Aantasting van de hegemonie

Nu wordt langzaam duidelijk waarom de VS jarenlang een structureel handelstekort konden hebben zonder dat de dollar in waarde kelderde. De nieuw gecreëerde dollars worden in de producerende landen gedeeltelijk aangehouden als reserve bij de centrale banken, en gedeeltelijk komen zij terug in de vorm van oliedollars, die in het schuldpapier geïnvesteerd worden waarmee de nieuwe dollars gecreëerd werden. Dit werkt natuurlijk alleen zolang de dollar de wereldvaluta is. En die functie wordt nu sinds kort ondermijnd door de opkomst van de euro.

De krakende dollar

De vraag is hoe lang de VS dit spel nog kunnen volhouden. De economische crisis heeft hard toegeslagen, het handelstekort bedraagt 5 procent van het bruto nationaal product, de staatsschuld is opgelopen tot 6,3 biljoen (6.300 miljard) dollar - ruim 60 procent van het nationaal product - en het begrotingstekort bedraagt rond 350 miljard dollar, nog afgezien van de kosten van de oorlog tegen Irak. De koers van de dollar staat dan ook zwaar onder druk. Sinds begin vorig jaar is de dollar ten opzichte van de euro ruim twintig procent in waarde gedaald, en het ziet er niet naar uit dat er spoedig een einde aan die daling komt. Het vertrouwen in de fiatdollar als wereldvaluta staat op het spel. Irak verkoopt zijn olie inmiddels tegen euro's. Iran maakte in augustus 2002 bekend te overwegen olieleveranties aan de EU in euro's af te rekenen. Venezuela heeft inmiddels met verschillende landen contracten afgesloten voor olieleveranties in ruil voor goederen of diensten. Cuba gaat bijvoorbeeld medische klinieken voor Venezuela opzetten in ruil voor olie. Libië dringt er bij de OPEC sinds enige tijd op aan alle olie van de OPEC-landen in euro's af te rekenen.

De opkomst van de euro

Los hiervan hebben verschillende landen besloten een deel van hun valutareserves niet langer aan te houden in dollars, maar in euro's. Hieronder bevinden zich Rusland, China, Taiwan, Canada, Venezuela en Iran dat naar schatting ruim vijftig procent van zijn reserves in euro's aanhoudt. Sinds begin december is Noord-Korea voor zijn internationale betalingen overgestapt van dollars op euro's. Business Week verwacht, dat eind 2003 ongeveer twintig procent van de totale valutareserves zal worden aangehouden in euro's. Onder invloed van al deze bewegingen is de dollar in de afgelopen maanden verder sterk in waarde gedaald en is de olieprijs in dollars verder gestegen. Het is niet uit te sluiten, dat de economische crisis in de VS hierdoor over kan slaan op de financiële markten met een wereldwijde financiële crisis als gevolg.

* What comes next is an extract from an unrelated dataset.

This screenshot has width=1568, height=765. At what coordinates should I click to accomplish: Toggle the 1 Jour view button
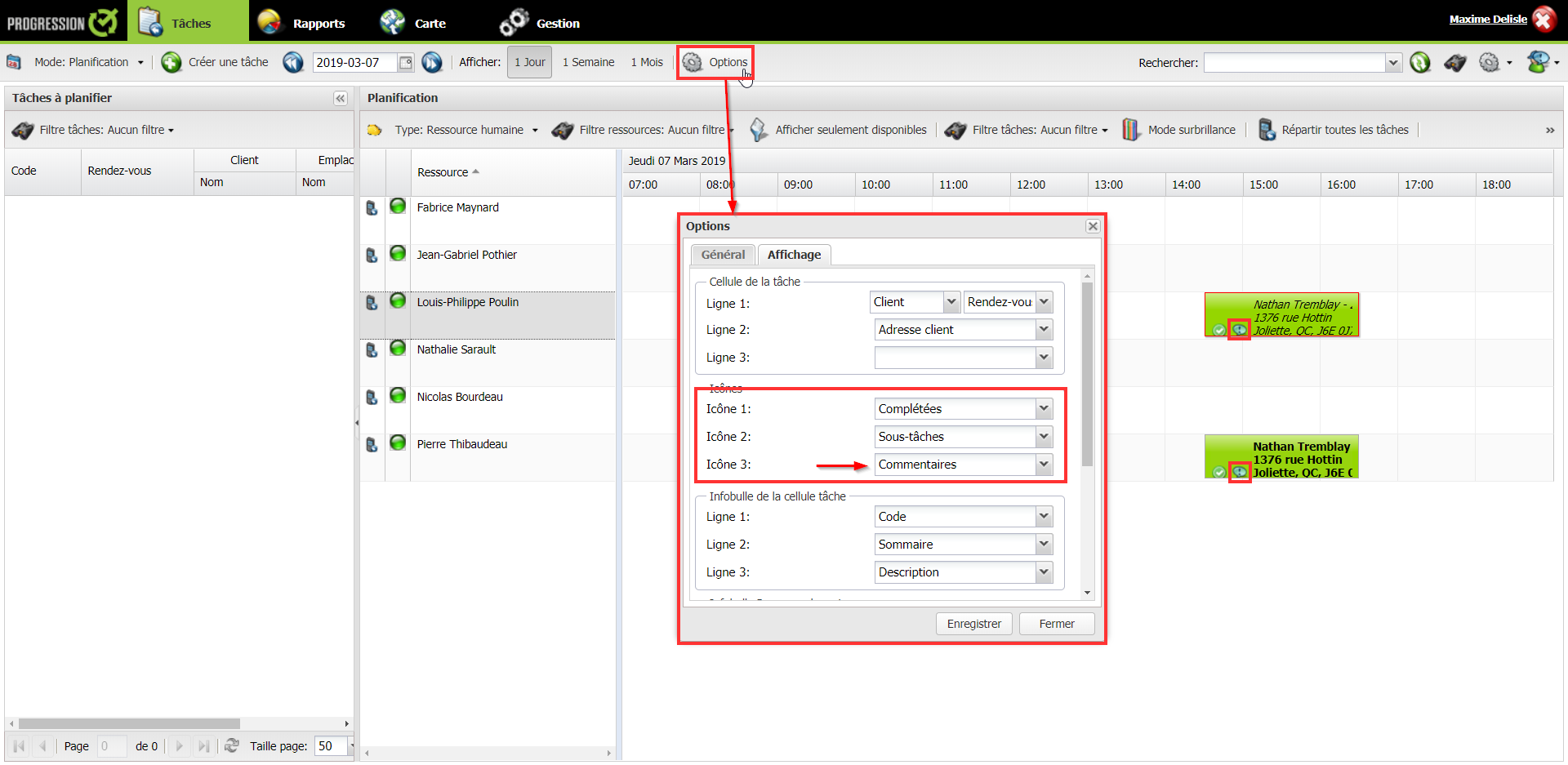tap(529, 62)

De strijd om leven en dood

De euro is dus één van de instrumenten waarmee de EU de wereldheerschappij van de VS aanvecht, daarbij gesteund door andere landen die het slachtoffer dreigen te worden van de agressieve politiek van de VS. De strijd tussen de imperialistische machtsblokken om de markten, noodzakelijk gemaakt door de crisis in de wereldeconomie, is in volle gang. In die strijd grijpt de politiek in de VS naar het middel van de oorlog, die mogelijk uit kan draaien op een wereldoorlog. Mensenlevens spelen in die strijd geen enkele rol. De wereldbevolking is op grote schaal de dupe van de kapitaalgroepen die elkaar bestrijden om zelf in de kapitalistische crisis te kunnen overleven. Daarom is aanhoudend verzet tegen de oorlog des te meer noodzakelijk. Geef uitdrukking aan dit verzet, demonstreer mee op 22 maart in Amsterdam!